• **Data for this task**:
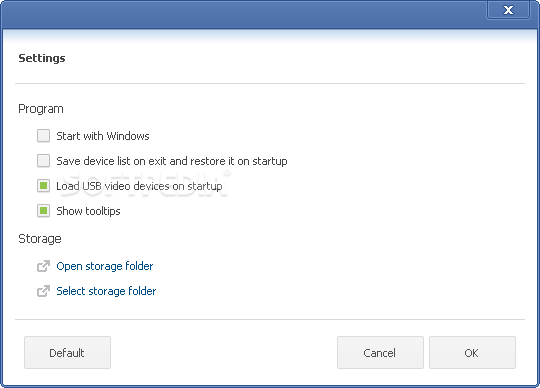Viewport: 540px width, 388px height.
Task: Choose 'Select storage folder' link
Action: (106, 291)
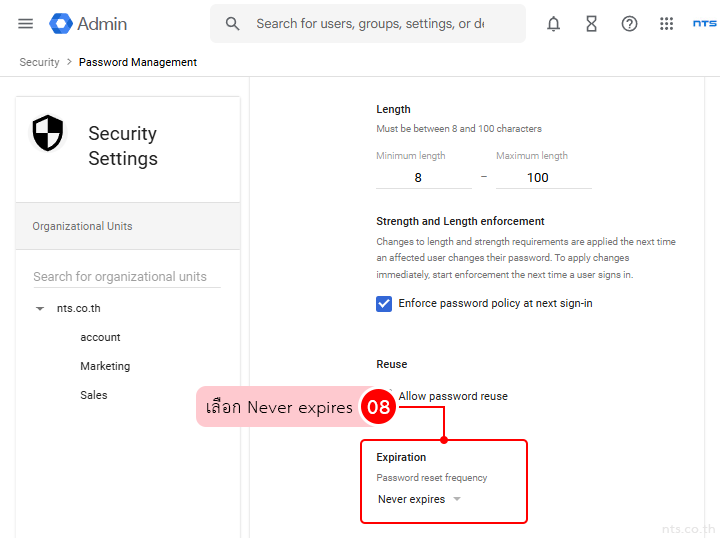Collapse the nts.co.th organizational unit
This screenshot has height=538, width=720.
point(40,309)
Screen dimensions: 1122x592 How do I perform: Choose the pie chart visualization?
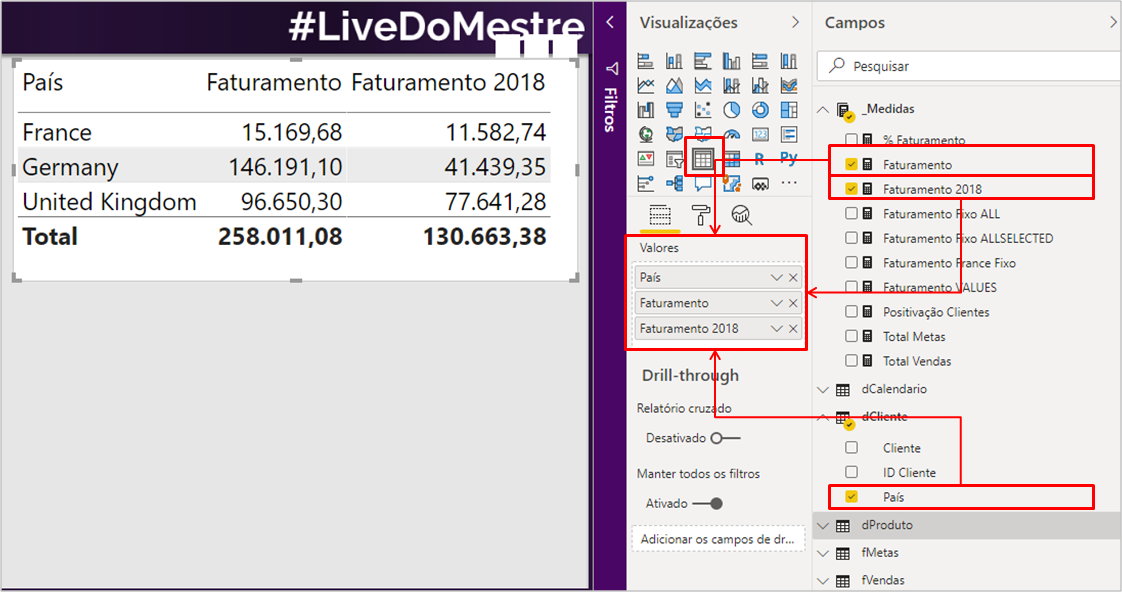[732, 110]
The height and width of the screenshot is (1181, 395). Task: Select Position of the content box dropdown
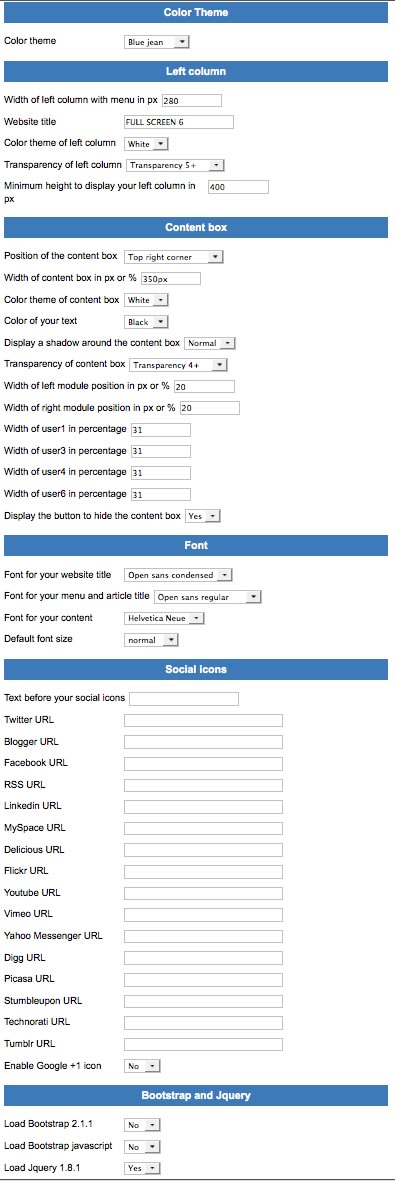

• **Exercise requirements**: Copy exactly the lines that run from the line containing "Screen dimensions: 1122x592" to the end of the data above, keeping both end lines and leaving out all pictures.

• **Written reply**:
Screen dimensions: 1122x592 How do I perform: Choose the pie chart visualization?
[732, 110]
The height and width of the screenshot is (1181, 395). Task: Select Position of the content box dropdown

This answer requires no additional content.